Silver touched $53 per ounce in early trading, taking its gain for the year to more than 85 per cent.
The blistering rally has been driven both by appetite from investors, who see the white metal as a proxy for gold — whose price also hit a fresh high on Tuesday of $4,179 a troy ounce, taking its gains for the year to 59 per cent — and by demand from industries including electronics and solar panels. In recent weeks, Indian buyers preparing for the wedding season have also poured into the silver market.
With the level of available silver inventories in London approaching historic lows, a premium of between $1 and $2 has developed for silver in London, compared with the price of the metal on the Comex futures in New York.
Randy Smallwood, chief executive of Wheaton Precious Metals, said years of low supply, combined with growing demand from industry and investors, had led to a shortage.
“There is a serious squeeze on, and you can’t buy substantive physical volumes of silver, it’s just not available,” he said.
Nicky Shiels, analyst at MKS Pamp, said the “unprecedented tightness in silver . . . has left the linchpin of the physical market in London broken”.
As a result, some traders have taken the highly unusual step of flying silver across the Atlantic from New York to London in the cargo holds of planes — normally only gold travels this way, while bulkier silver usually travels by ship.
The current squeeze has sent prices even higher than they were in the famous Hunt brothers’ silver squeeze of 1980. Traders often describe silver as “gold on steroids” because its price tends to swing more sharply than that of the yellow metal in times of market stress.

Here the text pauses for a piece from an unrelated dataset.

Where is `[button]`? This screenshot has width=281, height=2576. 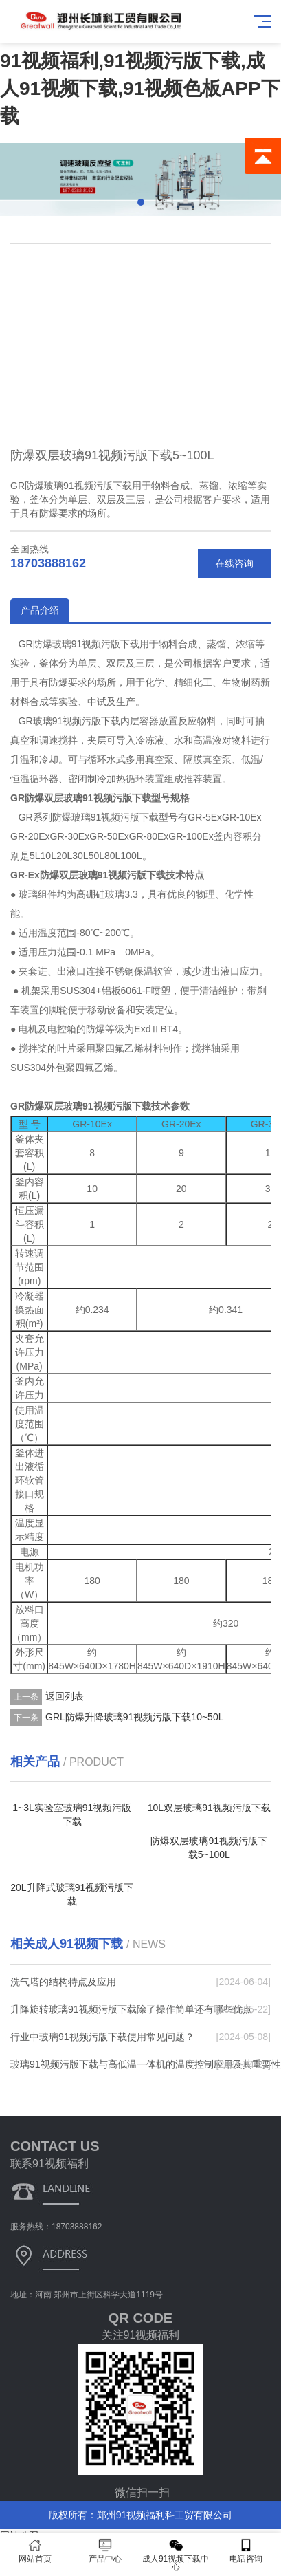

Unlike gold, which is widely held by central banks, the silver market does not have a seller of last resort when faced with liquidity shortages.
US tariff fears have contributed to a build-up of physical silver in New York, as the market awaits a decision from Washington on whether to apply levies to silver imports — contributing to the squeeze in London.
“Physical silver is sitting locked up in the ‘wrong’ location,” said Shiels.
Silver production is limited because it is often mined as a byproduct of other ores, such as lead, zinc and gold.